- **Action item**: Look below for the lines from the one with "Persone & Lavoro [menuitem] (1190, 215)" to the one with "Update [menuitem] (537, 169)", and copy exactly those lines, both ends included.

- **Collected data entries**:
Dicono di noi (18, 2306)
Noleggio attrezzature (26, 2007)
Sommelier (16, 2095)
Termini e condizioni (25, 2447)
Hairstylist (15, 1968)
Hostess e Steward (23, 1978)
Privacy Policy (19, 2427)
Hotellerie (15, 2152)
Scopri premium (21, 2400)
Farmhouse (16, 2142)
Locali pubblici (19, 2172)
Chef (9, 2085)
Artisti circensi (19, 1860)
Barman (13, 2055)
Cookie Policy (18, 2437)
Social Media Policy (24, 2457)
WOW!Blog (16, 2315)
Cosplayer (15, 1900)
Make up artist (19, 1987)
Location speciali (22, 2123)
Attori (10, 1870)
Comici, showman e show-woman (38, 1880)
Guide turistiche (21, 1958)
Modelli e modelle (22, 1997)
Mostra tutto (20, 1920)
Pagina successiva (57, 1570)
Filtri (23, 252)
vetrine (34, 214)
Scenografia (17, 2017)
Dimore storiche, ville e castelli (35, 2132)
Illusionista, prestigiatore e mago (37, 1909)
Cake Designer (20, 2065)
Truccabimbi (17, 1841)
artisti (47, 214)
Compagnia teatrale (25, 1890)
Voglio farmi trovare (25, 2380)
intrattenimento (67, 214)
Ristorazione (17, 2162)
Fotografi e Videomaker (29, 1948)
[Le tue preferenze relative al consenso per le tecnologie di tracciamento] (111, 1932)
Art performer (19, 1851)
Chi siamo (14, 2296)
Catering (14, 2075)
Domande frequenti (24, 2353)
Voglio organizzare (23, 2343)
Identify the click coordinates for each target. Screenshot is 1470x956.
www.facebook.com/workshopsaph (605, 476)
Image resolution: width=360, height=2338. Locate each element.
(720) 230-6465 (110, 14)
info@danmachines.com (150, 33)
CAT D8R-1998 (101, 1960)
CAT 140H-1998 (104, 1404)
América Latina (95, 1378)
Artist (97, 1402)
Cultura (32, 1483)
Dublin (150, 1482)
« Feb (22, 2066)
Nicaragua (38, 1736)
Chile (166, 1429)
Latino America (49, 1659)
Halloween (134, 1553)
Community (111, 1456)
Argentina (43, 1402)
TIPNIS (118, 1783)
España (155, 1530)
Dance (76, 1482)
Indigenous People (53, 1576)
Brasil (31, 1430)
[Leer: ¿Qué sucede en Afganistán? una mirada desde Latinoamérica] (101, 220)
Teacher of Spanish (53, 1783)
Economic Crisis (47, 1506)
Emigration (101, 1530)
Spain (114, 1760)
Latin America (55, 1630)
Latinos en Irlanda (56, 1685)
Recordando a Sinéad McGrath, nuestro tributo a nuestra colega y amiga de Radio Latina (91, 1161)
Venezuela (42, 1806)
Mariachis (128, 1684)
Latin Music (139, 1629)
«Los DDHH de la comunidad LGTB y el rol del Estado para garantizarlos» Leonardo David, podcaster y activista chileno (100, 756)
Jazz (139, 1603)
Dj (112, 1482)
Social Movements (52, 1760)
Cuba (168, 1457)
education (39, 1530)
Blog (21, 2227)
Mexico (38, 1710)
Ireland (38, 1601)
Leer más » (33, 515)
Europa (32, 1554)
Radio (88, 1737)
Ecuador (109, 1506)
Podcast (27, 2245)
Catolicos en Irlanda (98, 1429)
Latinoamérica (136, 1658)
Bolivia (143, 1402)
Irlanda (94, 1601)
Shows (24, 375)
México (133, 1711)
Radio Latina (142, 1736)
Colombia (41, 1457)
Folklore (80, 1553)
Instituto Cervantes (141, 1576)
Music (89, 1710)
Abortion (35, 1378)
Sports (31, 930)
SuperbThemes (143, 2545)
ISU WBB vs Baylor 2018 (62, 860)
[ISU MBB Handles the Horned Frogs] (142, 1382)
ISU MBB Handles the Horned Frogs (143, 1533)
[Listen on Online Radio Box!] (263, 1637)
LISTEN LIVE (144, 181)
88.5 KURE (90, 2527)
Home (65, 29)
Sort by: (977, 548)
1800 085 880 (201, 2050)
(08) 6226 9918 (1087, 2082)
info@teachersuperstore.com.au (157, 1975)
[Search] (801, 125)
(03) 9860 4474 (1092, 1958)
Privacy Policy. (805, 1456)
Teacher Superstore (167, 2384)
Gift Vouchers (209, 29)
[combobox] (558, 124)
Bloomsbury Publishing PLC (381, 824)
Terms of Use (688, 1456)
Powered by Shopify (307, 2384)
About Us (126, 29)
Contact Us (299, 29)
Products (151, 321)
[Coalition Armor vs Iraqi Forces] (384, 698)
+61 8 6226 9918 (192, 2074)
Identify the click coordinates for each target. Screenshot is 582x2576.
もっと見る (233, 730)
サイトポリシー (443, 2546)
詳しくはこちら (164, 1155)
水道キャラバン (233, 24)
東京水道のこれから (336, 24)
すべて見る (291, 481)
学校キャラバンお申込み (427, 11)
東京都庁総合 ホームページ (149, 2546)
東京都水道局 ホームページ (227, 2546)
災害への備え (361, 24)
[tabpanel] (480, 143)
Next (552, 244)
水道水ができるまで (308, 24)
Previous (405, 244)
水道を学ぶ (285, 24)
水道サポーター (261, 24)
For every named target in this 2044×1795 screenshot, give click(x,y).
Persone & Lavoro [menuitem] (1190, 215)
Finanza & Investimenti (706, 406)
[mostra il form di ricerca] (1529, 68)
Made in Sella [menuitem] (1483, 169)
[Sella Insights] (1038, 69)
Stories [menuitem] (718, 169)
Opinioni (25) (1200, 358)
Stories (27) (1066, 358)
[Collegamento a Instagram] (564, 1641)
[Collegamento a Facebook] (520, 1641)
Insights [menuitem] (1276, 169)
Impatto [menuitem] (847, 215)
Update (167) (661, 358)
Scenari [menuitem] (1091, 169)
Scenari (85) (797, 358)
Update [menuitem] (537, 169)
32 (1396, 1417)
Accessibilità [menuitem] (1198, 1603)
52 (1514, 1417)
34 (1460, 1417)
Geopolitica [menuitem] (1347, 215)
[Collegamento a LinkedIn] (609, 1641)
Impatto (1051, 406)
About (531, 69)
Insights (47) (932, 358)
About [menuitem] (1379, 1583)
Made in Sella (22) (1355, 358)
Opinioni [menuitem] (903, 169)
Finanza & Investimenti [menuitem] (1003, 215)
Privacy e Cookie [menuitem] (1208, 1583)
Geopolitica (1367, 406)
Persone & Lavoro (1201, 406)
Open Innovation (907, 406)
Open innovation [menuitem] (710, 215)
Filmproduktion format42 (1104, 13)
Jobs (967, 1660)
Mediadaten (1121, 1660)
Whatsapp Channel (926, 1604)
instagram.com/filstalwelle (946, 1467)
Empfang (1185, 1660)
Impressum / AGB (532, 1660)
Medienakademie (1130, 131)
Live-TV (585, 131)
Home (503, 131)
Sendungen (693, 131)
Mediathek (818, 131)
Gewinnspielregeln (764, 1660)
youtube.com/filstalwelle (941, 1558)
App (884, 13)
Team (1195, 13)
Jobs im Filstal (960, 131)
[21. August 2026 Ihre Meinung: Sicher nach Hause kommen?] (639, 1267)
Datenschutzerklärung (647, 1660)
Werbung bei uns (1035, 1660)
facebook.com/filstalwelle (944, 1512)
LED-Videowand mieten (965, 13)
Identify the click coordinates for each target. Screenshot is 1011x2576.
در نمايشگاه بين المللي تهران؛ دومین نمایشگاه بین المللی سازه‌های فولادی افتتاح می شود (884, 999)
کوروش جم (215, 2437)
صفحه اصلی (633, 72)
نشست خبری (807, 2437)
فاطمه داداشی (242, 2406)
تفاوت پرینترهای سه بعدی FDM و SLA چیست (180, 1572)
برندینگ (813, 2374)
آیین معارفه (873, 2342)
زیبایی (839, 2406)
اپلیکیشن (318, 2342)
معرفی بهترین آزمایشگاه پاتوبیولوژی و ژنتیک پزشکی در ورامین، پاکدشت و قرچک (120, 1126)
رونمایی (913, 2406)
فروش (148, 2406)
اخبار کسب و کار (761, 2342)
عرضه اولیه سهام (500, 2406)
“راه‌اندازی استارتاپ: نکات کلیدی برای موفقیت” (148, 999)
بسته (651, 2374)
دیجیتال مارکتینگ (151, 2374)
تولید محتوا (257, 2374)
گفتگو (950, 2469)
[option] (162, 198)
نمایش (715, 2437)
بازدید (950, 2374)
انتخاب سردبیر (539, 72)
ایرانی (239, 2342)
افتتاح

- **Response below**:
Persone & Lavoro [menuitem] (1190, 215)
Finanza & Investimenti (706, 406)
[mostra il form di ricerca] (1529, 68)
Made in Sella [menuitem] (1483, 169)
[Sella Insights] (1038, 69)
Stories [menuitem] (718, 169)
Opinioni (25) (1200, 358)
Stories (27) (1066, 358)
[Collegamento a Instagram] (564, 1641)
[Collegamento a Facebook] (520, 1641)
Insights [menuitem] (1276, 169)
Impatto [menuitem] (847, 215)
Update (167) (661, 358)
Scenari [menuitem] (1091, 169)
Scenari (85) (797, 358)
Update [menuitem] (537, 169)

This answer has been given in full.